Officers were working up to 16 hours a day, earning so much in overtime some cleared enough to buy a new garage, a Morris 1100 or put down a deposit on a house.
Officers were also instructed to spend time in pubs, cafes and clubs from Soho to Shepherd’s Bush. Here the job was to mingle with prostitutes and punters. One aspect of this intelligence-gathering that attracted headlines around the world was the use of decoy female officers.
Four women dressed as prostitutes worked in pairs each night in the usual kerb-crawling areas of Queensway, Westbourne Grove, Pembridge Road, Kensington Church Street and Shepherd’s Bush Green. Accompanying each pair at a discreet distance was a male officer. By simply standing in the street – not actively soliciting business – they drew a queue of cars and could chat to the drivers and note number plates, driver descriptions and any other details useful to the inquiry. On some nights a continuous line of cars ran the length of the street waiting to speak to these decoys.
Some women had tape recorders with mics concealed in their clothing, but often notes were scribbled on scraps of paper within the woman’s coat.
The real street prostitutes saw the decoys as allies and helped by sharing information about their punters. Senior officers were stunned by the high volume of men looking for sex, often the same drivers out night after night cruising the areas in which the decoys were operating.
All car details were placed on index cards the following morning. Drivers who approached prostitutes or were seen regularly in these areas were then interviewed and dust samples taken from their vehicles.

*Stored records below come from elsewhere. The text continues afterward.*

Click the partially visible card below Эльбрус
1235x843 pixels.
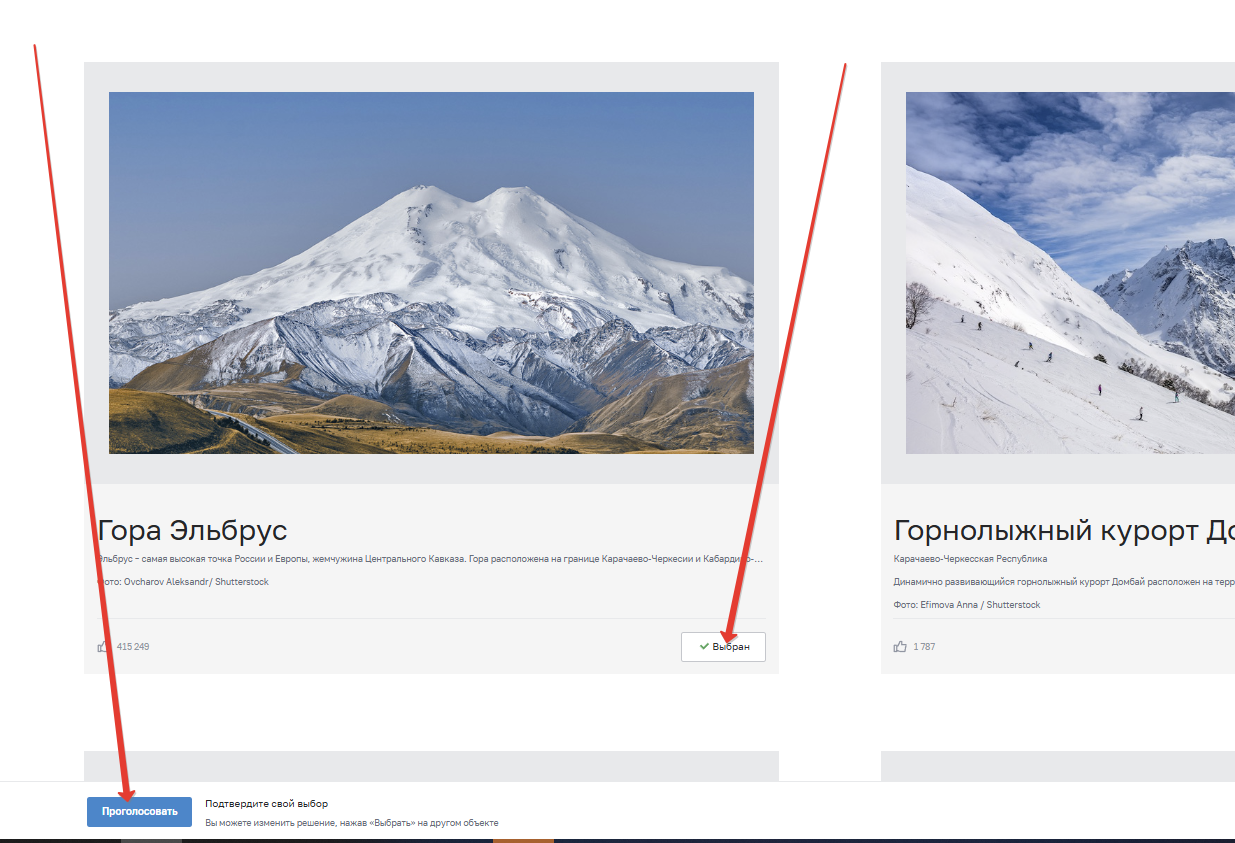pos(431,765)
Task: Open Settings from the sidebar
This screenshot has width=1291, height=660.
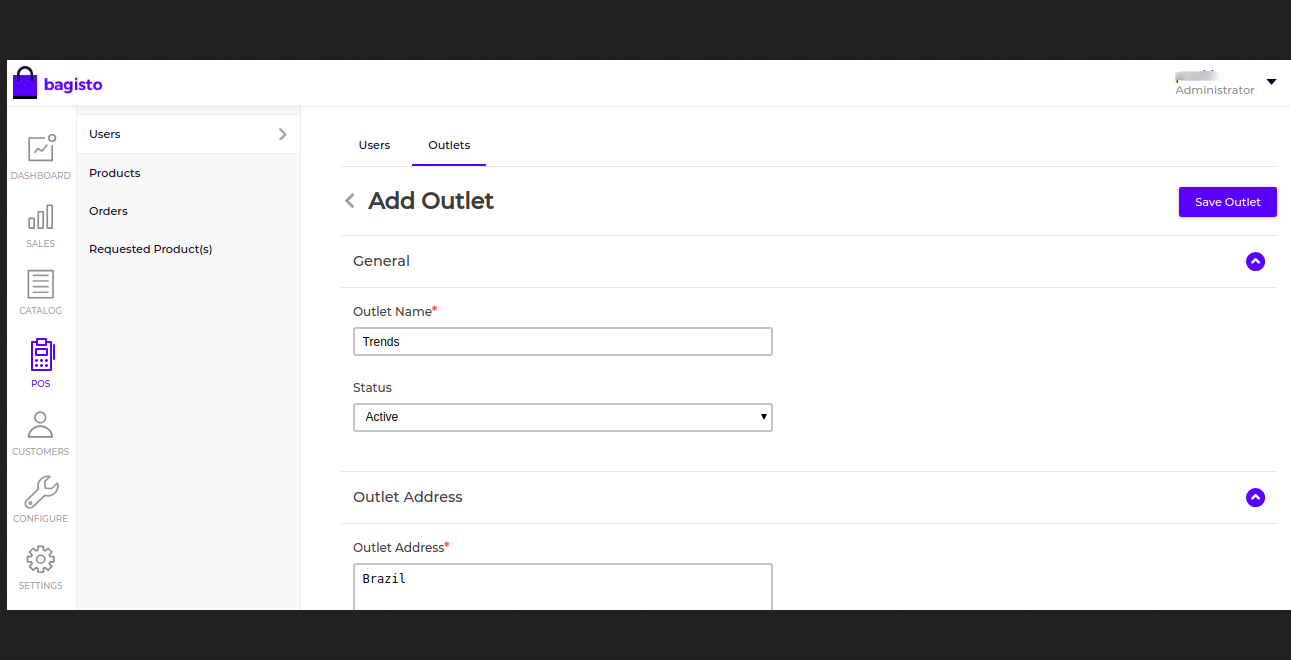Action: pos(40,566)
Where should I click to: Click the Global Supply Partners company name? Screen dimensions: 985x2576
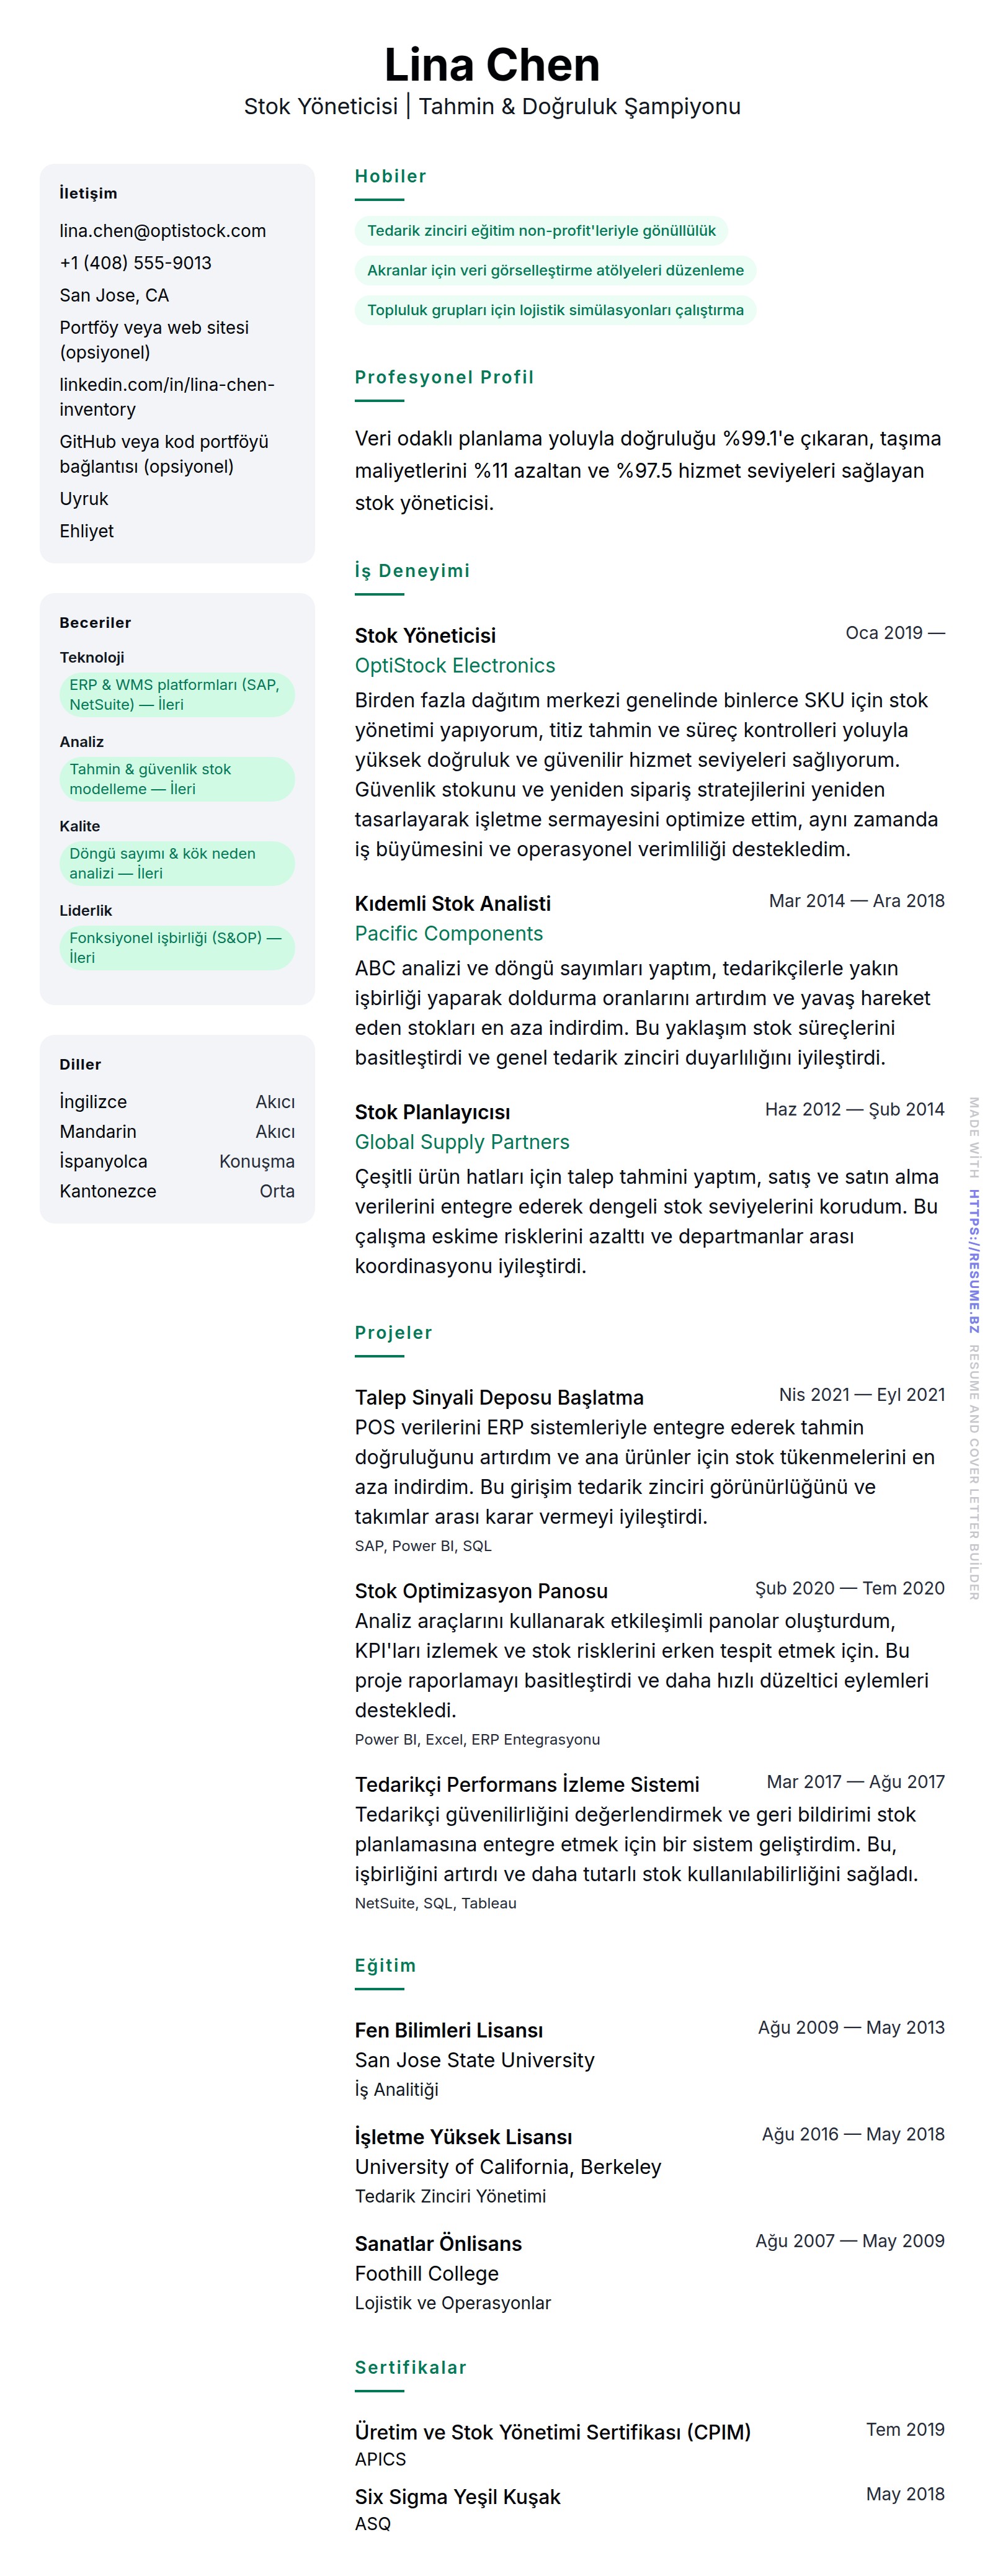coord(461,1142)
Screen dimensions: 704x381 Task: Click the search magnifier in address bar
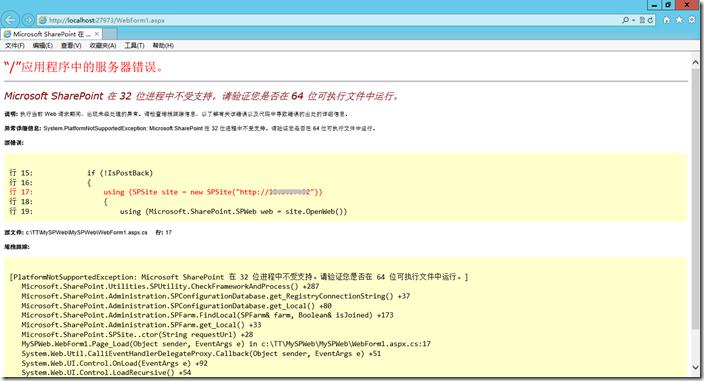point(625,20)
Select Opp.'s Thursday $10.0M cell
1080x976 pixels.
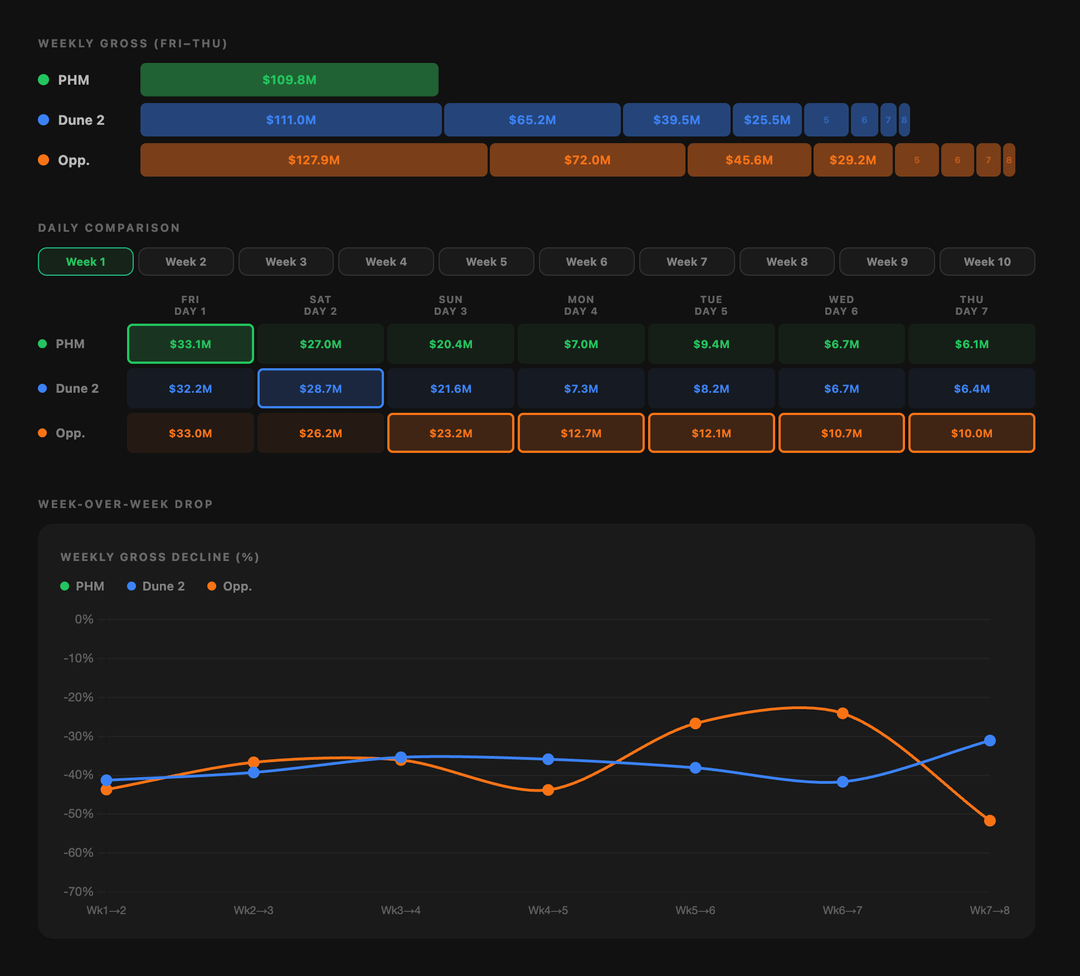click(971, 433)
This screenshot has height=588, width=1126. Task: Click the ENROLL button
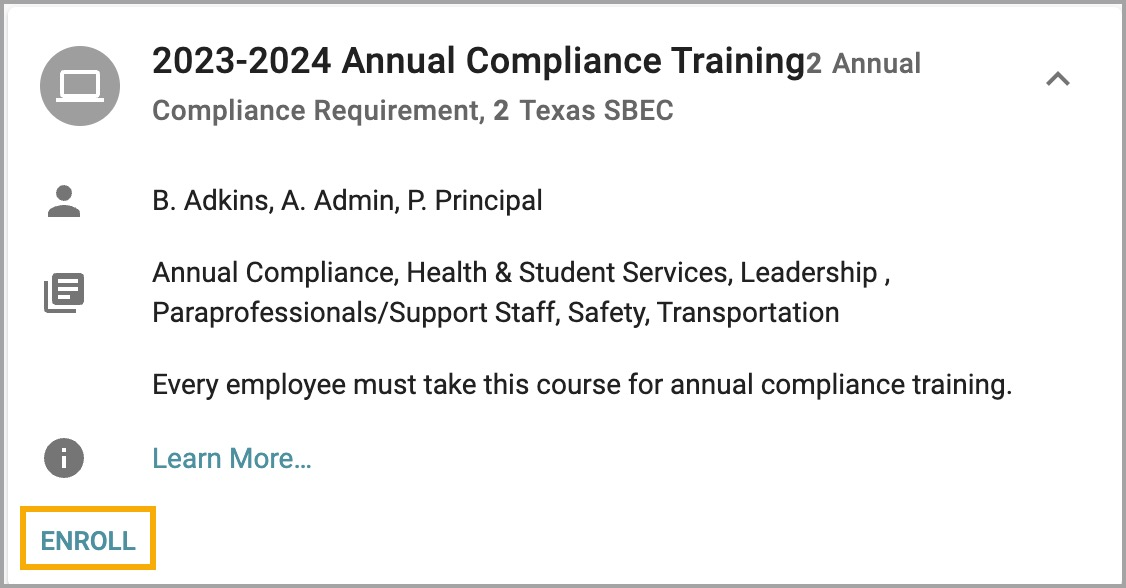[x=86, y=538]
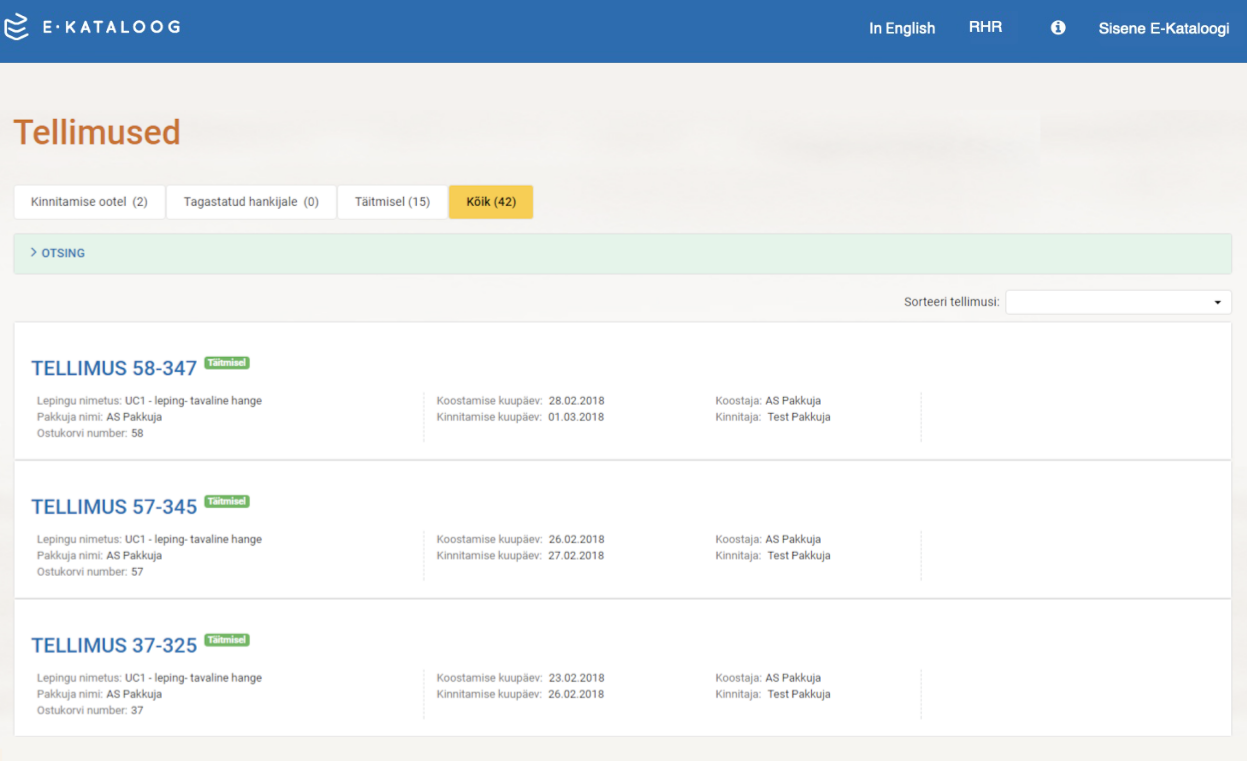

These punters were often professional types – doctors, clergymen, lawyers, company bosses.
The police index of vehicles in connection with the Nude Murders eventually ballooned to 300,000 entries, while 1,700 drivers were interviewed and had dust taken from their cars.
The ‘special decoy patrol’ ran from 22 March to 18 June, while night observations continued until 3 July. In addition to gathering valuable data about the sex trade, 59 arrests were made for attendant crimes such as robbery, larceny and possessing offensive weapons. But again, the killer was nowhere to be seen. Had du Rose’s plan to flood west London with officers left the fugitive no dark corners to work in?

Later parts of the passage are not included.